WHAT YOU NEED TO DO =>
All the data beneath this line is to be reproduced exactly.

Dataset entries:
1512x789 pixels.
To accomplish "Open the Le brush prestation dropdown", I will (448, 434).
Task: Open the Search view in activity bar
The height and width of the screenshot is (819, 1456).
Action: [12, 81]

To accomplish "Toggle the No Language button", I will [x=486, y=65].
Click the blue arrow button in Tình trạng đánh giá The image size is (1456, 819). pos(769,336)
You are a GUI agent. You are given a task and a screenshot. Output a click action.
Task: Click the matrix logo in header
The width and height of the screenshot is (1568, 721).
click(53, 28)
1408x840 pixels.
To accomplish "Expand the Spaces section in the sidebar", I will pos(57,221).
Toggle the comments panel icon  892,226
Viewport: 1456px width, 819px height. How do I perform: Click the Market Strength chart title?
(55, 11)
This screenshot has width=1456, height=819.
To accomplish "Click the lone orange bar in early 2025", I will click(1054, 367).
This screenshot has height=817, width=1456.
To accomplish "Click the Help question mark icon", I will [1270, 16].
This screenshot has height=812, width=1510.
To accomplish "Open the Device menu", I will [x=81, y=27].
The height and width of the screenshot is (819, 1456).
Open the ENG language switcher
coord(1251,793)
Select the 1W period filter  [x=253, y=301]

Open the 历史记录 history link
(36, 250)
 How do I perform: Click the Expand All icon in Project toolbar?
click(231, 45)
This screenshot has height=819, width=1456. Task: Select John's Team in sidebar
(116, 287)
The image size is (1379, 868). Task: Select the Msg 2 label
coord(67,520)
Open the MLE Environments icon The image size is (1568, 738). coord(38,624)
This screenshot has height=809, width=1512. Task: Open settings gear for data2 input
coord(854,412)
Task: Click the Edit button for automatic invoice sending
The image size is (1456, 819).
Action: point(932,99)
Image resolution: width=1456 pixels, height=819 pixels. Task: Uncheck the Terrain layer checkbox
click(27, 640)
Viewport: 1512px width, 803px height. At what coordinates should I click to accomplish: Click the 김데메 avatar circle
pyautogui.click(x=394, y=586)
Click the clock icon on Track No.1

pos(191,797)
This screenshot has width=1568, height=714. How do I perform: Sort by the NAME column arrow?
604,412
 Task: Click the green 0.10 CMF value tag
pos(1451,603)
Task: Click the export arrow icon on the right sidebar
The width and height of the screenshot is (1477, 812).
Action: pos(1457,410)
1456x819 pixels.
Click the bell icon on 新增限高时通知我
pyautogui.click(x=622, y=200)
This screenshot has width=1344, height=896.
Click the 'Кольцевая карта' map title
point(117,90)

RESPONSE AREA =>
1512x789 pixels.
To accomplish "Open the Le brush prestation dropdown", I will (448, 434).
Task: Open the Search view in activity bar
The height and width of the screenshot is (819, 1456).
Action: [12, 81]

To accomplish "Toggle the No Language button", I will [x=486, y=65].
Click the blue arrow button in Tình trạng đánh giá The image size is (1456, 819). pos(769,336)
You are a GUI agent. You are given a task and a screenshot. Output a click action.
Task: Click the matrix logo in header
The width and height of the screenshot is (1568, 721).
click(53, 28)
1408x840 pixels.
To accomplish "Expand the Spaces section in the sidebar", I will pos(57,221).
Toggle the comments panel icon  892,226
Viewport: 1456px width, 819px height. How do I perform: Click the Market Strength chart title?
(55, 11)
This screenshot has width=1456, height=819.
To accomplish "Click the lone orange bar in early 2025", I will click(1054, 367).
This screenshot has height=817, width=1456.
To accomplish "Click the Help question mark icon", I will [1270, 16].
This screenshot has height=812, width=1510.
To accomplish "Open the Device menu", I will [x=81, y=27].
The height and width of the screenshot is (819, 1456).
Open the ENG language switcher
coord(1251,793)
Select the 1W period filter  [x=253, y=301]

Open the 历史记录 history link
(36, 250)
 How do I perform: Click the Expand All icon in Project toolbar?
click(231, 45)
This screenshot has height=819, width=1456. Task: Select John's Team in sidebar
(116, 287)
The image size is (1379, 868). Task: Select the Msg 2 label
coord(67,520)
Open the MLE Environments icon The image size is (1568, 738). coord(38,624)
This screenshot has height=809, width=1512. Task: Open settings gear for data2 input
coord(854,412)
Task: Click the Edit button for automatic invoice sending
The image size is (1456, 819).
Action: point(932,99)
Image resolution: width=1456 pixels, height=819 pixels. Task: Uncheck the Terrain layer checkbox
click(27, 640)
Viewport: 1512px width, 803px height. At what coordinates should I click to accomplish: Click the 김데메 avatar circle
pyautogui.click(x=394, y=586)
Click the clock icon on Track No.1

pos(191,797)
This screenshot has width=1568, height=714. How do I perform: Sort by the NAME column arrow?
604,412
 Task: Click the green 0.10 CMF value tag
pos(1451,603)
Task: Click the export arrow icon on the right sidebar
The width and height of the screenshot is (1477, 812).
Action: pos(1457,410)
1456x819 pixels.
Click the bell icon on 新增限高时通知我
pyautogui.click(x=622, y=200)
This screenshot has width=1344, height=896.
Click the 'Кольцевая карта' map title
point(117,90)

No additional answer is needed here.